## What is needed
With the pictures left out, reproduce exactly the lines running from the line with "Open the Recycle Bin desktop icon" to the last line of the material below.

----------

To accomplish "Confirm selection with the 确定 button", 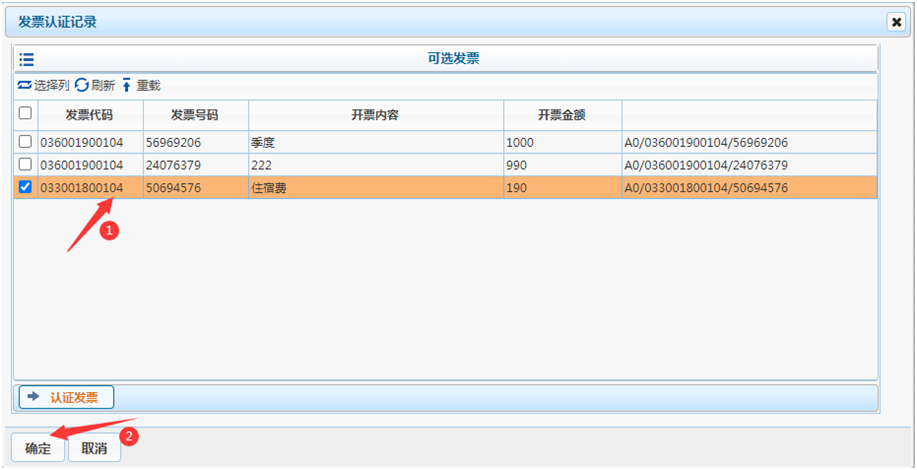I will 38,449.
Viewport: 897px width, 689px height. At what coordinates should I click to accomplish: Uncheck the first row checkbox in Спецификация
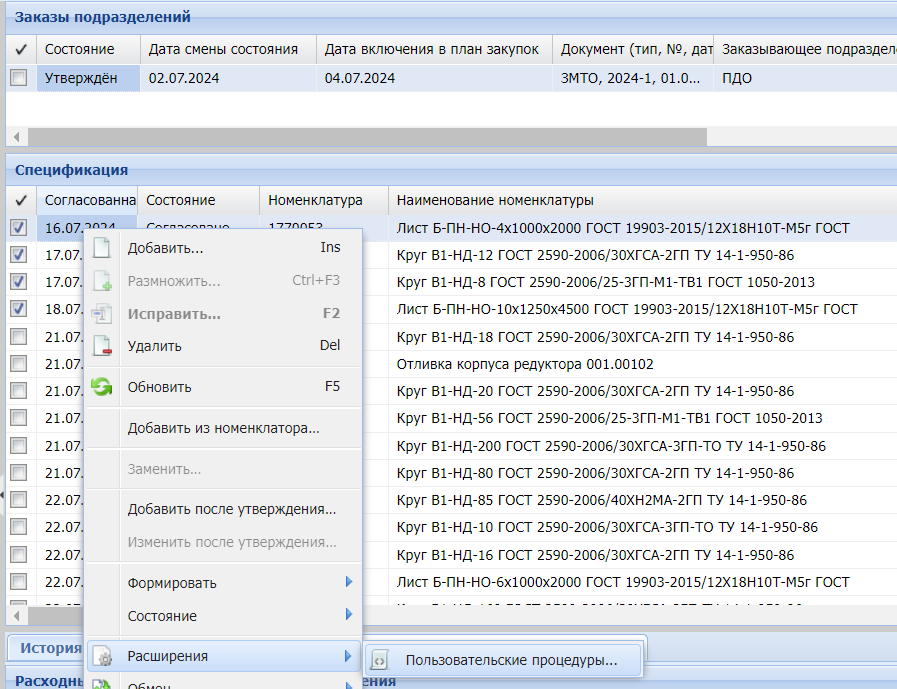point(19,228)
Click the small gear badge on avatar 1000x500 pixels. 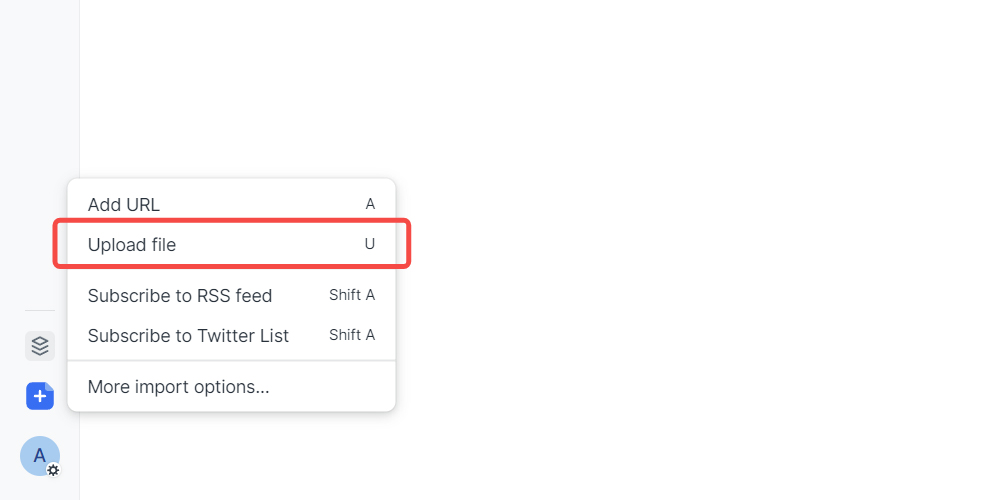point(53,470)
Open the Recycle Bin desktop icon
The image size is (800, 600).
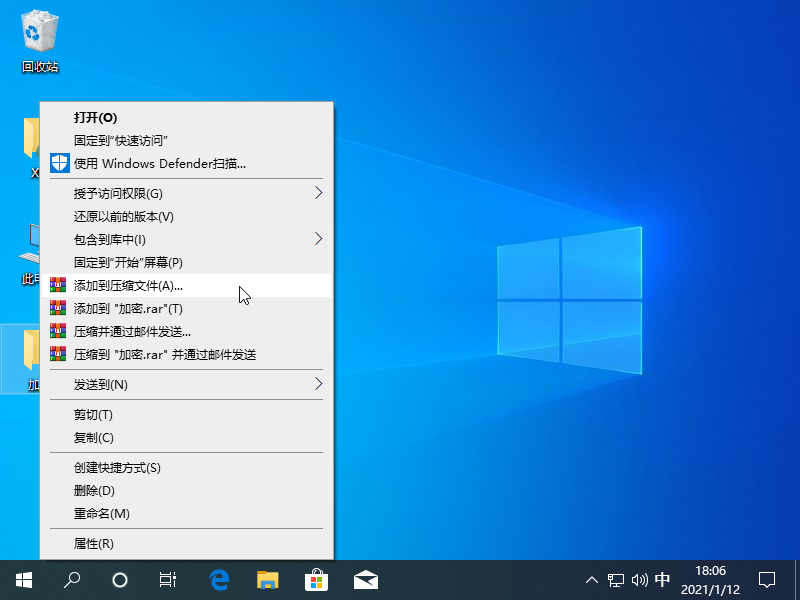(x=40, y=35)
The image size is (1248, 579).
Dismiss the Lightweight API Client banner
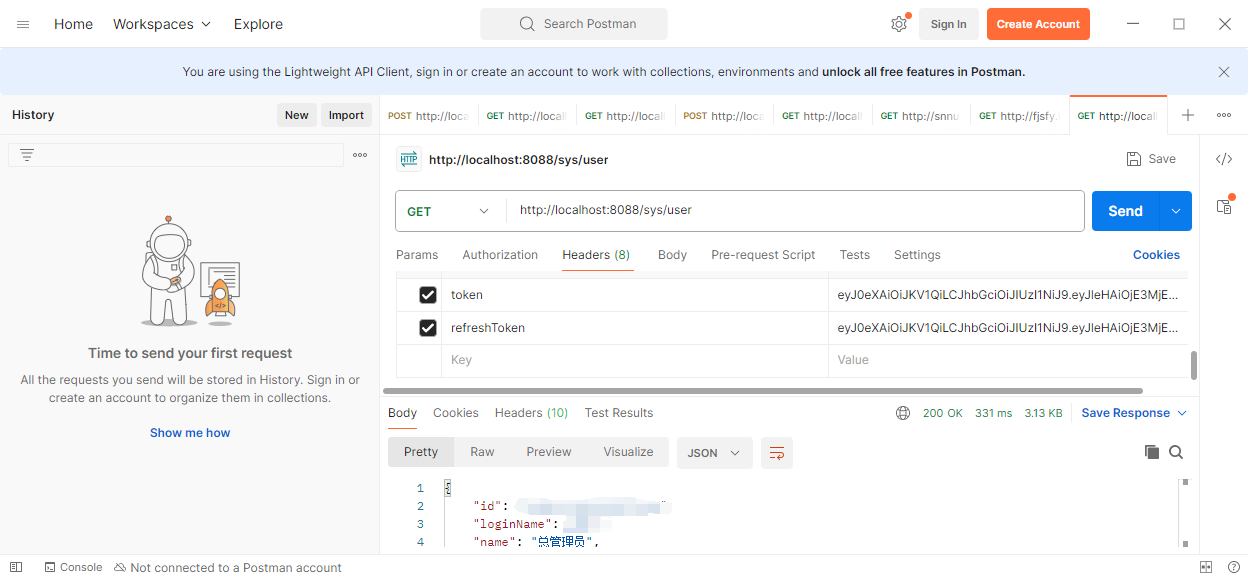point(1223,72)
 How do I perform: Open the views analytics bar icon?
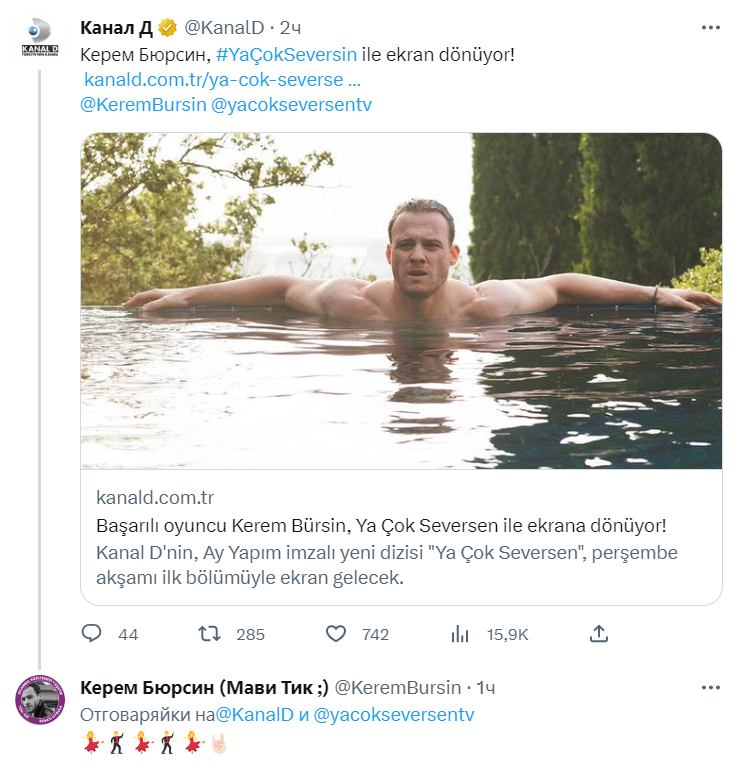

----------

## Your solution
Open the Recycle Bin desktop icon
The image size is (800, 600).
(x=40, y=35)
The image size is (1248, 579).
Dismiss the Lightweight API Client banner
point(1223,72)
 How do I perform: Open the views analytics bar icon?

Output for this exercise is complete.